Old School Command Line Interface
Derivation of Various Shells (Command Line Interpreters)
Before Linux there was Unix. Unix was a multi-tasking multi-user operating system created at Bell Labs, originally to share the resources of a PDP-7. In those days, computers didn’t have the horsepower or graphics hardware to support a graphical interface so things were done using a command line interface.
The shell or command line interpreter is still widely used today because of it’s ability to connect various tools together and perform scripted operations. Most graphical programs are more monolithic and quite different in their approach to solving problems. It is best to be familiar with and fluent in both environments as both have advantages and disadvantages.
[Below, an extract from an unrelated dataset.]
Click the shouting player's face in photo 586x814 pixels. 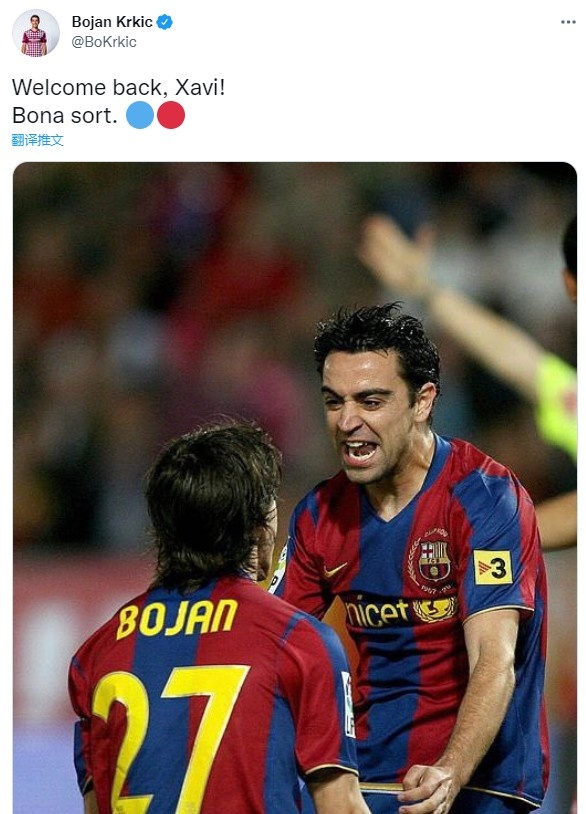click(367, 415)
AT&T licensed Unix to Berkeley, University of Southern California, and from there a variant known as BSD emerged. The AT&T product by this point was known as System-V, and almost every other version of Unix derived from one of these two.
Bill Joy (of Sun Microsystems fame) and others at Berkeley developed an alternative shell called C-shell or csh. This shell added features like job control, command line history, and aliases. However, it featured an entirely different syntax and as a result could not run scripts written for the Bourne shell.
Linux code is not derived from Unix but the functionality of Linux is essentially identical. Modern commercial Unixes owe a lot of their newer enhancements to Linux. Most notably a Linux streamlined system call interface significantly improved performance over the older Unix method and now has been incorporated into Unix as well. While this article focuses on Linux, most of what is written here will perform identically on Unix systems.
The instructions I am providing here assume a Bourne shell derivative though most will also work with csh and tcsh as what I am describing are simple commands that don’t invoke the greater complexities of these shells.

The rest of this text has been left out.